* Exercise passage *

Drive system

Abstract

A drive system, includes a motor having a neutral terminal, a converter, which has a voltage intermediate circuit and is electrically connected to the motor, a switching device, and a holding brake, which is mechanically connected to the motor. The holding brake has a first terminal, which is connected to the neutral terminal of the motor, and a second terminal, which is connected with a negative busbar of the voltage intermediate circuit via the switching device.

Description

CROSS-REFERENCES TO RELATED APPLICATIONS

This application claims the priority of German Patent Application, Serial No. 101 46 896.2, filed Sep. 24, 2001, pursuant to 35 U.S.C. 119(a)-(d), the content of which is incorporated herein by reference.

BACKGROUND OF THE INVENTION

The present invention relates, in general, to a drive system, and more particularly to a drive system of a type including a motor, a converter with a voltage intermediate circuit, and a holding brake, whereby the holding brake is mechanically connected to the motor and the converter is electrically connected to the motor.

Drive systems of this type are employed in applications when the motor is at a standstill and has to be held in this stop position. Applications that require such drive systems, include, for example, elevators or cranes.

* Directive 1 *
In the patent text, which terminal of the motor is the first terminal of the holding brake connected to?
* Directive 2 *
For each statement, say whether it agrees with the patent text, and quote the words that decide it: (a) The priority claim rests on a German application filed Sep. 24, 2001. (b) The converter is mechanically connected to the motor. (c) Elevators and cranes are named as example applications.
* Directive 3 *
Write out the part of the patent text that opens with the words containing "A drive system, includes" and closes with "the switching device.".

* Data *
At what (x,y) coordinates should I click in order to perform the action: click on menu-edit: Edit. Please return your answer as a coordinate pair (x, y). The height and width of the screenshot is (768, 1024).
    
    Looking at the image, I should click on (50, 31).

* Result 1 *
The neutral terminal of the motor.

* Result 2 *
(a) Yes: "German Patent Application, Serial No. 101 46 896.2, filed Sep. 24, 2001"
(b) No: "the converter is electrically connected to the motor"
(c) Yes: "include, for example, elevators or cranes"

* Result 3 *
A drive system, includes a motor having a neutral terminal, a converter, which has a voltage intermediate circuit and is electrically connected to the motor, a switching device, and a holding brake, which is mechanically connected to the motor. The holding brake has a first terminal, which is connected to the neutral terminal of the motor, and a second terminal, which is connected with a negative busbar of the voltage intermediate circuit via the switching device.